Ketua Harian Satgas Pelajar Kota Bogor, Iqbal, menjelaskan bahwa video viral di sosial media yang memperlihatkan kekerasan pelajar bukanlah masalah konflik antara dua sekolah berbeda.
Iqbla menduga itu adalah proses penkaderan siswa dari para senior untuk juniornya di SMK tempar mereka belajar.
“Tempat di Ciheuleut itu memang sering dijadikan basis mereka nongkrong semacam bascamp mereka,” kata Ketua Harian Satgas Pelajar Kota Bogor, Iqbal, kepada Bogordaily.net, Jumat 5 Juni 2026.
Ia menilai harus ada tindakan tegas memutus mata rantai antara pihak sekolah dengan para alumni tersebut.
“Info yang saya dapat kejadian kemarin itu (Ciheuleut) ada peran alumni yang baru lulus tahun kemarin,” jelasnya
Oleh karena itu, kata Iqbal, pihaknya membutuhkan peran serta semua pihak untuk mencegah hal serupa terjadi.
Masyarakat bisa langsung melaporkan ke petugas apabila menemukan atau melihat anak-anak sekolah nongkrong dan gerak gerik mereka mencurigakan.
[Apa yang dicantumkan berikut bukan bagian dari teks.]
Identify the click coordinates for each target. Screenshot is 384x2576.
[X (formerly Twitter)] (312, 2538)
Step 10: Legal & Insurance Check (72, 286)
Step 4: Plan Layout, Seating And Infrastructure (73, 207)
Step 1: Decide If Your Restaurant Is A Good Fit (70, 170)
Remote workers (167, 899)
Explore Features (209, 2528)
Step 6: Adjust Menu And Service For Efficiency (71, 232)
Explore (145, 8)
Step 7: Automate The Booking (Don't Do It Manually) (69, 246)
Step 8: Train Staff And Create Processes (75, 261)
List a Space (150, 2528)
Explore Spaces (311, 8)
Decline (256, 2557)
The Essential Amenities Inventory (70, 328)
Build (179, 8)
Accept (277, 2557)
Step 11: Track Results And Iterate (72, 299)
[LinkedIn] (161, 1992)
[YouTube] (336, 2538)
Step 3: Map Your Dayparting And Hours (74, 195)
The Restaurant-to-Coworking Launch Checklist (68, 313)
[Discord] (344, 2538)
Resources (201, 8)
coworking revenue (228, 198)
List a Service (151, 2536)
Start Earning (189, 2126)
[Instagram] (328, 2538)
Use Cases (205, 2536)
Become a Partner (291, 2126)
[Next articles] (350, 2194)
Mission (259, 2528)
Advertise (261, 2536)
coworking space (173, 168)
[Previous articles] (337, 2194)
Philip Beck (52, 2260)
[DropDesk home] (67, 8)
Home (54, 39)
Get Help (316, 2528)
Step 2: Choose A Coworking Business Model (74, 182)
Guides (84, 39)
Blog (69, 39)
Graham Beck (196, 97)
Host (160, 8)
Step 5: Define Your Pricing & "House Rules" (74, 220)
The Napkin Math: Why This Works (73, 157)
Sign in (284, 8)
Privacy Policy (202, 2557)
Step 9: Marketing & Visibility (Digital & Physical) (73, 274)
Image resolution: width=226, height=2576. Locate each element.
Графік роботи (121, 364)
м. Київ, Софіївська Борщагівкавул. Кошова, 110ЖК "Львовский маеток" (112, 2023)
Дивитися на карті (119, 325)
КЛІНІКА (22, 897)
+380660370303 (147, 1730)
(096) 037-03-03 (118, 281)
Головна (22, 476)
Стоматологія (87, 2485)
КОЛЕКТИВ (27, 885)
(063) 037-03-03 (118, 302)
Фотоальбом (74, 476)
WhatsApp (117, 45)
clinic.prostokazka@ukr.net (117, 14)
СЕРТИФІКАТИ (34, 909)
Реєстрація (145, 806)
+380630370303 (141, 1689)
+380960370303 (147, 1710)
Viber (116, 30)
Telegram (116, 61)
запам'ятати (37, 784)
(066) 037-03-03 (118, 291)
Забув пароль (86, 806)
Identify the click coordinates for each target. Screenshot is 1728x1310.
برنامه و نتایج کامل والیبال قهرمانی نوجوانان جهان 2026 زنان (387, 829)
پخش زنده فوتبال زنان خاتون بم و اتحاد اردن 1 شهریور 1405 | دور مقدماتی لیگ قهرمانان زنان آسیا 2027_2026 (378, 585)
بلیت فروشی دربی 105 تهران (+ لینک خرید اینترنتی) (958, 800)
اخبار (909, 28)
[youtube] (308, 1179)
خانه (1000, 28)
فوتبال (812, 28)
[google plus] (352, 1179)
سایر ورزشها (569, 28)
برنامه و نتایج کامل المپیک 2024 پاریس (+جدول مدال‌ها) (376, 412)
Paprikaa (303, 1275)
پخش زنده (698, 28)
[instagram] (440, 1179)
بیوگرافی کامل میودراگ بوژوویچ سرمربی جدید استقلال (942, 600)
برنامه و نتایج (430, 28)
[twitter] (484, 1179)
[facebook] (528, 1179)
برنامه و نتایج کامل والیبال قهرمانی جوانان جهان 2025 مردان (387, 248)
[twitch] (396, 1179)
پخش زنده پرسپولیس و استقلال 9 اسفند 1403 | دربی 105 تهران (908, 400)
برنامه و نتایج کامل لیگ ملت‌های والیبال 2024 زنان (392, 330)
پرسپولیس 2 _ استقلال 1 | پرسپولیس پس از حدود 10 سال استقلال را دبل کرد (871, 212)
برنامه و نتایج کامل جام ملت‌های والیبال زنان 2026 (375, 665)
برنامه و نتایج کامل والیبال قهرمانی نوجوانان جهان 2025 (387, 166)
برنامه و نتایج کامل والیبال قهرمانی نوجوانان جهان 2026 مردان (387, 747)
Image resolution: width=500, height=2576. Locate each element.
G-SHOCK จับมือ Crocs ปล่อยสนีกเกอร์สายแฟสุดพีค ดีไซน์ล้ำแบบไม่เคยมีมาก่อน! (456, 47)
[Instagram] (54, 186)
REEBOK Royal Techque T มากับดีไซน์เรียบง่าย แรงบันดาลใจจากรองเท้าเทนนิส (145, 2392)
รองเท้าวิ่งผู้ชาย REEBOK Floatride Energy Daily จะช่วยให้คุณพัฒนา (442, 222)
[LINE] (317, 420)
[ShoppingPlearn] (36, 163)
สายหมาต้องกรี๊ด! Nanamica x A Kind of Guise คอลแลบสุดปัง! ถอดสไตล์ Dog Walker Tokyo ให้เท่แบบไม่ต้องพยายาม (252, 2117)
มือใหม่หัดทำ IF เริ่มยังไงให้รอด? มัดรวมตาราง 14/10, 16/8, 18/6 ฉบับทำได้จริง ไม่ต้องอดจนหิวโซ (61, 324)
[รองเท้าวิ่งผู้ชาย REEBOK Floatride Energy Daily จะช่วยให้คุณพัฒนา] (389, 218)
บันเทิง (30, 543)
“Kita tidak bisa sendirian, harus ada peran masyarakat juga dan semua pihak yang berwenang,” tutup Iqbal.
Sebelumnya diberitakan, Beredar video di sosial media instagram yang memperlihatkan seorang siswa mendapatkan pengeroyokan di wilayah Ciheleut, Bogor Timur, Kota Bogor.
Rekaman video yang beredar luas memicu keprihatinan masyarakat. Banyak warganet mengecam tindakan kekerasan yang diduga melibatkan sejumlah pelajar terhadap seorang siswa yang menjadi korban.
Dalam video yang beredar di media sosial, korban terlihat sudah tergeletak di tanah dan dikelilingi beberapa pelaku.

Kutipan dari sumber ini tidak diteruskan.